How is it diagnosed? 

In spite of the recent important advances in the genetics of the syndrome, it is nevertheless important to bear in mind the clinical and neuroradiological criteria fundamental for a diagnosis of suspected AGS (based on clinical history, laboratory tests of blood and CSF — in particular the interferon signature — and neuroimaging studies, namely new brain MRI and possibly CT techniques). The diagnostic suspicion can then be confirmed by specific genetic testing, which is currently able to identify the majority (over 90%) of affected individuals.
It is also important to emphasise that some criteria are "age-specific" or rather "evolution-specific", meaning that the significance of their presence or absence is different in different stages of the disease: for example, at onset of the symptoms, the presence of cerebral calcification, while very frequent, is not an indispensable diagnostic criterion (if it is absent, patients should be monitored, over time, to see if it appears); similarly, the absence of raised IFN levels in the CSF some years after the clinical onset of the disease does not exclude a diagnosis of AGS. 
Since cerebral calcification is not readily identified on MRI (even though this technique is routinely used in the diagnostic work-up), a second aspect to emphasise is the importance of specifically looking for it in all cases of unexplained early-onset leukoencephalopathy, by performing brain MRI with gradient echo/3D gradient echo techniques or brain CT scans. 

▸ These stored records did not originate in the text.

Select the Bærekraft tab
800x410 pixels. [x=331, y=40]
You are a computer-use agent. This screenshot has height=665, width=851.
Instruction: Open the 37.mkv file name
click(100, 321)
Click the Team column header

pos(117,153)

These considerations apart, the main criteria for a diagnosis of AGS are: 
1. Early-onset encephalopathy with psychomotor delay, spasticity, extrapyramidal signs and microcephaly, the latter  appearing in the course of the first year of life;
2.Cerebral calcification, particularly visible at basal ganglia level (putamen, pallidus and thalamus) but also extending to the white matter;
3.Cerebral white matter abnormalities; 
4.Cerebral atrophy;
5.Exclusion of pre-/perinatal infections, in particular the TORCH complex (toxoplasmosis, rubella, cytomegalovirus, herpes simplex virus);
6.Chronic lymphocytosis (>5 cells/mm3) on CSF examination, not accompanied by any other sign of an infectious process;
7.Raised IFN in the CSF (>2 IU/ml);
8.Increased expression (=transcription into RNA) of the interferon-stimulated genes (positive interferon signature);
9.Elevation of neopterins and, less marked, biopterins in the CSF sometimes associated with decreased folates; 
10.Suggestive systemic symptoms in the early stages of the disease, for example irritability, feeding and sleeping difficulties, unexplained fevers, and the appearance of chilblain-like skin lesions on the fingers, toes and ears;
11.Genetic screening for mutations in the seven genes known to cause AGS allows definitive confirmation of the diagnosis in the majority of cases.